**WORK ORDER:** Copy out the entries word for word, beginning at the line that contains "The image size is (2020, 1003)." and stopping after the line that contains "I want to click on find-requester-label: 요청인".

**DATA FOR PROCESSING:**
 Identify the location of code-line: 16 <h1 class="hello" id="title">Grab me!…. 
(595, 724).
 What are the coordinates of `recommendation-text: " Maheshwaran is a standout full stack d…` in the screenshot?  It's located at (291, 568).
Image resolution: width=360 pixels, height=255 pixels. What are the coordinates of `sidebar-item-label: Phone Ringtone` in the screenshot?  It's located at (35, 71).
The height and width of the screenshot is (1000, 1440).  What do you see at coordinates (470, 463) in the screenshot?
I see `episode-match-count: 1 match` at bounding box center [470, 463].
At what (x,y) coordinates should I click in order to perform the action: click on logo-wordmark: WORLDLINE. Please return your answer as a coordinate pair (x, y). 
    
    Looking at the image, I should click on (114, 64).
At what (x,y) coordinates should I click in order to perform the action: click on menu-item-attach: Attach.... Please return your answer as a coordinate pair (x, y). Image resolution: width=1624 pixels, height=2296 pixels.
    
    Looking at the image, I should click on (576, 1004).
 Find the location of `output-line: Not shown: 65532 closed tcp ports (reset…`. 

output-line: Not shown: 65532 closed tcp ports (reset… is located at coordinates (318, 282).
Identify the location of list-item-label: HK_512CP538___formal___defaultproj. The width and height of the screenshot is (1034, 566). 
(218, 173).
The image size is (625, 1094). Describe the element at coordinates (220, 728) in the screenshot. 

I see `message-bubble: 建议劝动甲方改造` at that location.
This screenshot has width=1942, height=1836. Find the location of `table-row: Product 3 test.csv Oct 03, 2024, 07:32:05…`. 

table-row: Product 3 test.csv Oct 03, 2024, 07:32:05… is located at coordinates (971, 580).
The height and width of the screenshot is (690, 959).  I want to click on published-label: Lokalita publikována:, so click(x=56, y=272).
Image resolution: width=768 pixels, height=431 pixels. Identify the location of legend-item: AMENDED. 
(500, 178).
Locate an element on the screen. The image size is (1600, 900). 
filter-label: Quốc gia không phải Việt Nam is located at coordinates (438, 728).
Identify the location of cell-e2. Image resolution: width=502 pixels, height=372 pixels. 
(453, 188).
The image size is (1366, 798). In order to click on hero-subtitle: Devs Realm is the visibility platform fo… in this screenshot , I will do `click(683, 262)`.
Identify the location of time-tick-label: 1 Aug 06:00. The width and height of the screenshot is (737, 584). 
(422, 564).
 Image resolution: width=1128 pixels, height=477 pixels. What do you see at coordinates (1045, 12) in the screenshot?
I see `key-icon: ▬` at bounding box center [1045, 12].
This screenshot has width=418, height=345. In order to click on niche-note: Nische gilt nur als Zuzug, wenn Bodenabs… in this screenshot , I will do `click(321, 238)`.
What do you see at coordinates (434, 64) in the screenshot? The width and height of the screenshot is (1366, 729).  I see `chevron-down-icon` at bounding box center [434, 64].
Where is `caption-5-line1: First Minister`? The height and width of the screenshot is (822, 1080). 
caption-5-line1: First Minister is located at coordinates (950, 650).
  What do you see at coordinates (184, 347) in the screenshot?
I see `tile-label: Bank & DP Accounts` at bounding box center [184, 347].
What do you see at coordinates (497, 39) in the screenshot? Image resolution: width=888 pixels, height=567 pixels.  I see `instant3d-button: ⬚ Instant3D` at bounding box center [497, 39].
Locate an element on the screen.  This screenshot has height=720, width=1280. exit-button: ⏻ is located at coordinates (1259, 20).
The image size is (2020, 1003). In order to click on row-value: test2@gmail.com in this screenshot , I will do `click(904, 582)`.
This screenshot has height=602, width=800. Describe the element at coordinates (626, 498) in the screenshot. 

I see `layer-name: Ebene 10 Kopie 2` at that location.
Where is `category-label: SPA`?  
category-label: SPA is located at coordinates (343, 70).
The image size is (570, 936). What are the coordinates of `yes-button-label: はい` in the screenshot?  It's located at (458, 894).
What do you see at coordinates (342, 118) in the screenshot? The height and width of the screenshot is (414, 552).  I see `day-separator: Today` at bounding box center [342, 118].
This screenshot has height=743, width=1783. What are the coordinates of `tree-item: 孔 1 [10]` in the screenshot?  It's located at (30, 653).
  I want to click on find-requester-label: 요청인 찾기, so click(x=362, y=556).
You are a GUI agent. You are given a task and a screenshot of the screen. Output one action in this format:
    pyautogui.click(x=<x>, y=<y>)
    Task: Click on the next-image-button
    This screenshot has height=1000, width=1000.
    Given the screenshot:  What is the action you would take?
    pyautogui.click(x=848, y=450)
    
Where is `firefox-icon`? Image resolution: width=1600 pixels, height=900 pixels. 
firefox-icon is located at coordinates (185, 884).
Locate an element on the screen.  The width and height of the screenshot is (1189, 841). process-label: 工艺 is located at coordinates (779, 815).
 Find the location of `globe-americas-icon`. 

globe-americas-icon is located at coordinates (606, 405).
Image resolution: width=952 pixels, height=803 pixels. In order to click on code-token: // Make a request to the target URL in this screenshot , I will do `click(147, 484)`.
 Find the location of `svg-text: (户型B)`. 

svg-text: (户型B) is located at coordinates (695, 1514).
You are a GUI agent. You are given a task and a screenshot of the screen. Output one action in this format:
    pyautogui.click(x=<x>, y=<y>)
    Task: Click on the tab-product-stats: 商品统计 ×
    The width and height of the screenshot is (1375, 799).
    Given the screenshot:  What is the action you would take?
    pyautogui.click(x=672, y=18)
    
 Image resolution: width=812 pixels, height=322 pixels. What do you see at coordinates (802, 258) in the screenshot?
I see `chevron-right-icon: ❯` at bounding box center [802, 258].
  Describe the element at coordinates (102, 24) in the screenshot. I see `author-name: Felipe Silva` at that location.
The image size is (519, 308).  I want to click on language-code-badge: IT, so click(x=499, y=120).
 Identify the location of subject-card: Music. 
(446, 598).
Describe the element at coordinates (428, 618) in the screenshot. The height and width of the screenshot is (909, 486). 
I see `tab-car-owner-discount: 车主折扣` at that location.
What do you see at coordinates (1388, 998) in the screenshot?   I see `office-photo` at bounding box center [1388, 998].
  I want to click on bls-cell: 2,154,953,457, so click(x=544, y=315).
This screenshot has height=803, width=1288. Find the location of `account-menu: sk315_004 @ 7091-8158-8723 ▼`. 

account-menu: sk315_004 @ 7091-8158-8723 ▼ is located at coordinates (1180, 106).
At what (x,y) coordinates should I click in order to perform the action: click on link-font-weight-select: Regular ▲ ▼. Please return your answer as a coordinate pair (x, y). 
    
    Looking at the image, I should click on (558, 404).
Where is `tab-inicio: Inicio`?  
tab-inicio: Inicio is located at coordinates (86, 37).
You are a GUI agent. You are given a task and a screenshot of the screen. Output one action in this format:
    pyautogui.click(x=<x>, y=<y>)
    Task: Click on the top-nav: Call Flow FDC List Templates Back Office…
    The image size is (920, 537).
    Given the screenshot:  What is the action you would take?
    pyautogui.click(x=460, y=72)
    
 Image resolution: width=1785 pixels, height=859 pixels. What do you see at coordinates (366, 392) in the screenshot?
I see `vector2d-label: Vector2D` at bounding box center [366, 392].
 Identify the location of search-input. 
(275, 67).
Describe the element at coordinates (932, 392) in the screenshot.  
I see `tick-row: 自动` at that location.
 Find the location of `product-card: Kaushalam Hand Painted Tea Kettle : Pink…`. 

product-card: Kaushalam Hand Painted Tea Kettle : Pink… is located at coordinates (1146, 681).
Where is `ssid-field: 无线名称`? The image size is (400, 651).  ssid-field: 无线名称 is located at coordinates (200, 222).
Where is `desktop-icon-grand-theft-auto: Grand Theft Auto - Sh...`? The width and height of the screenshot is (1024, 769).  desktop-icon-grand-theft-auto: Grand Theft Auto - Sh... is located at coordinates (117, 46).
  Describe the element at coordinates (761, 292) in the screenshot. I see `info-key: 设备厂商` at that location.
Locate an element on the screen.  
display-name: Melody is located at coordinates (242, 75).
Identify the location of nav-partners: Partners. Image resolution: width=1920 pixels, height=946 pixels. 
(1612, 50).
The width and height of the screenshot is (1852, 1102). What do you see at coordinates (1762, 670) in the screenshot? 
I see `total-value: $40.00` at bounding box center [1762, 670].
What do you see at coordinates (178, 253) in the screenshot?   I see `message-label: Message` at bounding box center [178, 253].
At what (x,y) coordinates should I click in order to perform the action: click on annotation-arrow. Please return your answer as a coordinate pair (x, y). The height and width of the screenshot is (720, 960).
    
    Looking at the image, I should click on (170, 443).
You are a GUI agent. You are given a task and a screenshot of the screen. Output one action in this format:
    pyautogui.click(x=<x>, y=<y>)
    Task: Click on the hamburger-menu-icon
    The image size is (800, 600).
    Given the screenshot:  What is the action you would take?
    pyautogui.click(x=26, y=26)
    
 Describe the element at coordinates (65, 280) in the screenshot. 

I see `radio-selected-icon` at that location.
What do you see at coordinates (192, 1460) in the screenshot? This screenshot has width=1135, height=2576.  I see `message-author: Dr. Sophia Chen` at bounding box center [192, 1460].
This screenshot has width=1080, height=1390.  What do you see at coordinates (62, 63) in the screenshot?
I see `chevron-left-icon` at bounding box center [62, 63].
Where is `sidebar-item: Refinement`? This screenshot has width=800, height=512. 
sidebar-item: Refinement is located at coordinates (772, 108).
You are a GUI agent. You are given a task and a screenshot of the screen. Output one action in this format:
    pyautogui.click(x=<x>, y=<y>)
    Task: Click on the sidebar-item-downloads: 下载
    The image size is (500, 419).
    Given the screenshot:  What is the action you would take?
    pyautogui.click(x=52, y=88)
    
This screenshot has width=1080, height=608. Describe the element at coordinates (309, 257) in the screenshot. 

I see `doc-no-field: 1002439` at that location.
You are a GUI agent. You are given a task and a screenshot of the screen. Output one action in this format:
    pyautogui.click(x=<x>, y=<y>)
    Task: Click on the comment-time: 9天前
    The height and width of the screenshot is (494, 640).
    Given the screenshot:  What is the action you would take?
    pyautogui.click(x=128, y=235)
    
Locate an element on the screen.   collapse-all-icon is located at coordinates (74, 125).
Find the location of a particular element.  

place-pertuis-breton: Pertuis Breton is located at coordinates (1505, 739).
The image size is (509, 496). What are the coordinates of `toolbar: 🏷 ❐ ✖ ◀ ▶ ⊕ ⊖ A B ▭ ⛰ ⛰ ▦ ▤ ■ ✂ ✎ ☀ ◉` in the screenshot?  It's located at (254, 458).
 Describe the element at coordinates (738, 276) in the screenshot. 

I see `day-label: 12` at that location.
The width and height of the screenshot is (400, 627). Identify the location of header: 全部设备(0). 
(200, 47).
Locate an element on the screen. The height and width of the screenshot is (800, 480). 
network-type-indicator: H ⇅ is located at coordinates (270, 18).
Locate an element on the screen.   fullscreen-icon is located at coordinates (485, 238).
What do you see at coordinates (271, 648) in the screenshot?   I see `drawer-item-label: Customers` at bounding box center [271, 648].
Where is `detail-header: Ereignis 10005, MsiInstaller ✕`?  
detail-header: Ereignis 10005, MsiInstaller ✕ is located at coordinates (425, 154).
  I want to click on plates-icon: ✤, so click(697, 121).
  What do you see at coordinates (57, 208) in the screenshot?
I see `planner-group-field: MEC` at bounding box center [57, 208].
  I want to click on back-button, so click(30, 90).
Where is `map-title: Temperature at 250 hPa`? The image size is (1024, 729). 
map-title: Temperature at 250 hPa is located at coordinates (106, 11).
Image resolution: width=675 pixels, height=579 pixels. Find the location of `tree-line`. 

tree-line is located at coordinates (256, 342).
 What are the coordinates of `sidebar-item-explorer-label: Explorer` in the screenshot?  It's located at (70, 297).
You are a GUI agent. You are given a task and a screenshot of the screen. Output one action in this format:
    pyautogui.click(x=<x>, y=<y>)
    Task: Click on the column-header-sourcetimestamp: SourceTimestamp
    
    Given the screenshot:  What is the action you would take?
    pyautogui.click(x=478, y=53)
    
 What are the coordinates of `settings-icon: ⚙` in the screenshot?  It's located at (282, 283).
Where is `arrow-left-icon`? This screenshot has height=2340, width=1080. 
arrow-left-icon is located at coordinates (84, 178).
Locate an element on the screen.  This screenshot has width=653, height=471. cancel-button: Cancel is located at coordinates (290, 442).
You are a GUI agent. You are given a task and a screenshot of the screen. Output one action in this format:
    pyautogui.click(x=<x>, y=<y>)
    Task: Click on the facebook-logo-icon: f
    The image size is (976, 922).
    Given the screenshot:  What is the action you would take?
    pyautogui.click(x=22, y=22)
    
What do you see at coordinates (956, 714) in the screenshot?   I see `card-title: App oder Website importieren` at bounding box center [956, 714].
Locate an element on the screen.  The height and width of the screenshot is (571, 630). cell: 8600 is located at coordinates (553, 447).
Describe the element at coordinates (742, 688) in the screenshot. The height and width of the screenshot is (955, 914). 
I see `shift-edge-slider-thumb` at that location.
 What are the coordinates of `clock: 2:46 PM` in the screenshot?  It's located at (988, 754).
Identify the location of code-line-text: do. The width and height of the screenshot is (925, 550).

**RESPONSE AREA:**
The image size is (2020, 1003). In order to click on row-value: test2@gmail.com in this screenshot , I will do `click(904, 582)`.
This screenshot has height=602, width=800. Describe the element at coordinates (626, 498) in the screenshot. 

I see `layer-name: Ebene 10 Kopie 2` at that location.
Where is `category-label: SPA`?  
category-label: SPA is located at coordinates (343, 70).
The image size is (570, 936). What are the coordinates of `yes-button-label: はい` in the screenshot?  It's located at (458, 894).
What do you see at coordinates (342, 118) in the screenshot? The height and width of the screenshot is (414, 552).  I see `day-separator: Today` at bounding box center [342, 118].
This screenshot has height=743, width=1783. What are the coordinates of `tree-item: 孔 1 [10]` in the screenshot?  It's located at (30, 653).
  I want to click on find-requester-label: 요청인 찾기, so click(x=362, y=556).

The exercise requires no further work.